--- Listed records Enclosed Below ---

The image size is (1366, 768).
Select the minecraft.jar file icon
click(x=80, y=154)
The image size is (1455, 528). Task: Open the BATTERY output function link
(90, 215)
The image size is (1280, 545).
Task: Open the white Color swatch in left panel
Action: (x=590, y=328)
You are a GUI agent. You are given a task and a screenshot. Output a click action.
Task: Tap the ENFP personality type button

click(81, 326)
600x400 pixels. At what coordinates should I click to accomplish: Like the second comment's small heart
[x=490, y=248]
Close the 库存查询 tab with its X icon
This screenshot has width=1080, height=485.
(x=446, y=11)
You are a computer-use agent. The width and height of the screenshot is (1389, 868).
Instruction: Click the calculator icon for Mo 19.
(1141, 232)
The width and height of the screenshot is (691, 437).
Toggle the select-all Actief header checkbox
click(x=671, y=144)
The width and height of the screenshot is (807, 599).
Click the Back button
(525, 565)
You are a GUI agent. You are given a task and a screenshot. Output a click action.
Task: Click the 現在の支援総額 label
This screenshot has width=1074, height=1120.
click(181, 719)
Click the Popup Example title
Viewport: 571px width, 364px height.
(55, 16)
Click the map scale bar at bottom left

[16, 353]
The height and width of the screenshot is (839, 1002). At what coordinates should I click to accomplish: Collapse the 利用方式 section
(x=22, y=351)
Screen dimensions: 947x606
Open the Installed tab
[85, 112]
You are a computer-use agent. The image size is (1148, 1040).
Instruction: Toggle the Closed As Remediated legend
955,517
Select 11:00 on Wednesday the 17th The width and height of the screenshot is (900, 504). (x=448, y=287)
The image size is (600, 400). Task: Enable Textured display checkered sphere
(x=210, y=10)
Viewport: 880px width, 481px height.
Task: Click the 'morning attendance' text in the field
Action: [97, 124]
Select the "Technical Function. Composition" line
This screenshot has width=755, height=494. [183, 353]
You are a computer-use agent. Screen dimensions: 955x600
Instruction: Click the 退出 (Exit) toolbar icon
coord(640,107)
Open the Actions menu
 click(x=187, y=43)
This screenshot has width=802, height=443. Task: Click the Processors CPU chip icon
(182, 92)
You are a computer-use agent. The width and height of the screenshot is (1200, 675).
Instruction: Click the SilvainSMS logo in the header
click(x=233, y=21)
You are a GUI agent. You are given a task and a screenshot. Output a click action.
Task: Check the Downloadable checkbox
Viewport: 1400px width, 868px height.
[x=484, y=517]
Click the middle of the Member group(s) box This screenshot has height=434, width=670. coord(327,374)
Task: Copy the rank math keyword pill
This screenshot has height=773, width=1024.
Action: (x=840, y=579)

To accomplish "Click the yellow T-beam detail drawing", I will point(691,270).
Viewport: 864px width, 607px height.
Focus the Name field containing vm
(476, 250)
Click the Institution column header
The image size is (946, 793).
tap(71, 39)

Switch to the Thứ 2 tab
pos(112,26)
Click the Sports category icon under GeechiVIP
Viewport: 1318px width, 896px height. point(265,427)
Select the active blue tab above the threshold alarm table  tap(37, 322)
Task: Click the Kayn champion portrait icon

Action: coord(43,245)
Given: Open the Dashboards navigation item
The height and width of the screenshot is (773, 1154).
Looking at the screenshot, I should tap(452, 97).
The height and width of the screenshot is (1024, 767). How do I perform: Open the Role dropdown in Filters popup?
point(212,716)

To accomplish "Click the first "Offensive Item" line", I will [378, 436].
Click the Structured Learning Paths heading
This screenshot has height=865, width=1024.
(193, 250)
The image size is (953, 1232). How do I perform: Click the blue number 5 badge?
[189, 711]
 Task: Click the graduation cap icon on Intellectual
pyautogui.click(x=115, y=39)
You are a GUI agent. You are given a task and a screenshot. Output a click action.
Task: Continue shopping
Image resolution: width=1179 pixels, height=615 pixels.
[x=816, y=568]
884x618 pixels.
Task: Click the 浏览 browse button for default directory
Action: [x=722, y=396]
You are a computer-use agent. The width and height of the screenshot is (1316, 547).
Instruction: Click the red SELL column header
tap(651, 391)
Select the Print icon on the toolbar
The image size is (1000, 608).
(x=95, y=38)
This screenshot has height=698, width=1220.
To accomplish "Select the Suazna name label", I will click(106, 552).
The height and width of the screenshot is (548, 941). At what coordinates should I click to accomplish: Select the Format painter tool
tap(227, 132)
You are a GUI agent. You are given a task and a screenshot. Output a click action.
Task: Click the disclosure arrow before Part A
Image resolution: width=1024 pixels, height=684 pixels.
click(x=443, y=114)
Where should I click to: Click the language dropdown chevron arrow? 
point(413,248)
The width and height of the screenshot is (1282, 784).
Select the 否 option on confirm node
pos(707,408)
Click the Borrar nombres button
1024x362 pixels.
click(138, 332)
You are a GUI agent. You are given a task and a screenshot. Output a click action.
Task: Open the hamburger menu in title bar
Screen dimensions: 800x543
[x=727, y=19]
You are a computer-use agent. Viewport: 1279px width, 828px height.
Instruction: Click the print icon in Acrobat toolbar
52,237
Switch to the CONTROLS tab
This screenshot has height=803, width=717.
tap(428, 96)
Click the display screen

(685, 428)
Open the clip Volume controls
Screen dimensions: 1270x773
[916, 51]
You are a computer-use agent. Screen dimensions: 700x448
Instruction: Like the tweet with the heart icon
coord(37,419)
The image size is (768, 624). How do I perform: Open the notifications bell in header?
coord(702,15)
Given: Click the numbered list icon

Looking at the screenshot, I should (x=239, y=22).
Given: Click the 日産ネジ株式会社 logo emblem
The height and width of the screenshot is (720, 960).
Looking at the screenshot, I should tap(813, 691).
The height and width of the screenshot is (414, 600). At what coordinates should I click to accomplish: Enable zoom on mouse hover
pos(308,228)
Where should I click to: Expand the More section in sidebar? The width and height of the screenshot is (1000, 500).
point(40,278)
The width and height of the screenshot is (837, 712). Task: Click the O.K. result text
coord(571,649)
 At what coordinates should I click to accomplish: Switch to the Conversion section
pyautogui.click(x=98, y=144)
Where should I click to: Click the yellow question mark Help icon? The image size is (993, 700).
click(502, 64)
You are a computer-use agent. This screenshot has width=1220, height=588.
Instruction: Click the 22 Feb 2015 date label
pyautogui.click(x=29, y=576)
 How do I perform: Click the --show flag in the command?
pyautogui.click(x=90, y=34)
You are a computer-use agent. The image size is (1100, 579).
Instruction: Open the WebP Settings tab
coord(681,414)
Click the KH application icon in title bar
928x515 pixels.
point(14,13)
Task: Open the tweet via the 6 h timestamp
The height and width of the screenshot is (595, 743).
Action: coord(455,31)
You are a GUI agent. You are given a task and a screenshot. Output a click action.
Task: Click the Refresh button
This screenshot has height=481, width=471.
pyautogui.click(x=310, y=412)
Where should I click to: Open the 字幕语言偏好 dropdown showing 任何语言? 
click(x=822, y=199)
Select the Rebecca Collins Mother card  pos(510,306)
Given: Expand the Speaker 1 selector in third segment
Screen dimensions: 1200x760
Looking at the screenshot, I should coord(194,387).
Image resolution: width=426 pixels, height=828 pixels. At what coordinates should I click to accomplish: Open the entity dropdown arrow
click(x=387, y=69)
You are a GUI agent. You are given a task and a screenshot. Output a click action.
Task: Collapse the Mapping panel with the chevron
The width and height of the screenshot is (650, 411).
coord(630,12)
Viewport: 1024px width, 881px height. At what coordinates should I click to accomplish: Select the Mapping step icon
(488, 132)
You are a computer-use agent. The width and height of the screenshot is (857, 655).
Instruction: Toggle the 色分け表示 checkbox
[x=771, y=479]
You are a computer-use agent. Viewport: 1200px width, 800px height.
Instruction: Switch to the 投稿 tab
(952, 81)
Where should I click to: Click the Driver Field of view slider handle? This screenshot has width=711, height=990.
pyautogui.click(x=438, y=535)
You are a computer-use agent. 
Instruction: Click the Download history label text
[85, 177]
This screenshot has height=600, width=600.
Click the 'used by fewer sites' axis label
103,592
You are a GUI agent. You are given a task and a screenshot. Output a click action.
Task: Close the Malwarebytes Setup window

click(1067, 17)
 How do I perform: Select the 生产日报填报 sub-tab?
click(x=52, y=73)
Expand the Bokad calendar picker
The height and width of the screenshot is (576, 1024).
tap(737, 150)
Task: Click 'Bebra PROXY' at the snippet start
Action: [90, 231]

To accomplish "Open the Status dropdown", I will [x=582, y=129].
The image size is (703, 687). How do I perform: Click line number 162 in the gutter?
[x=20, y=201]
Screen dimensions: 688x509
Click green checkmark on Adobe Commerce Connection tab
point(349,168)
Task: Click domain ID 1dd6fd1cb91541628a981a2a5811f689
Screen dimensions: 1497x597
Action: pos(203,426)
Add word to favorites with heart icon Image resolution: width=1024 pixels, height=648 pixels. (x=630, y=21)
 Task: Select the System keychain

--- End of Enclosed Listed records ---

▸ Work order:
Output exactly the lines of the material above from the one containing "Task: Tap the ENFP personality type button" up to and including the one containing "Screen dimensions: 947x606".

▸ Your response:
Task: Tap the ENFP personality type button

click(81, 326)
600x400 pixels. At what coordinates should I click to accomplish: Like the second comment's small heart
[x=490, y=248]
Close the 库存查询 tab with its X icon
This screenshot has width=1080, height=485.
(x=446, y=11)
You are a computer-use agent. The width and height of the screenshot is (1389, 868).
Instruction: Click the calculator icon for Mo 19.
(1141, 232)
The width and height of the screenshot is (691, 437).
Toggle the select-all Actief header checkbox
click(x=671, y=144)
The width and height of the screenshot is (807, 599).
Click the Back button
(525, 565)
You are a GUI agent. You are given a task and a screenshot. Output a click action.
Task: Click the 現在の支援総額 label
This screenshot has width=1074, height=1120.
click(181, 719)
Click the Popup Example title
Viewport: 571px width, 364px height.
(55, 16)
Click the map scale bar at bottom left

[16, 353]
The height and width of the screenshot is (839, 1002). At what coordinates should I click to accomplish: Collapse the 利用方式 section
(x=22, y=351)
Screen dimensions: 947x606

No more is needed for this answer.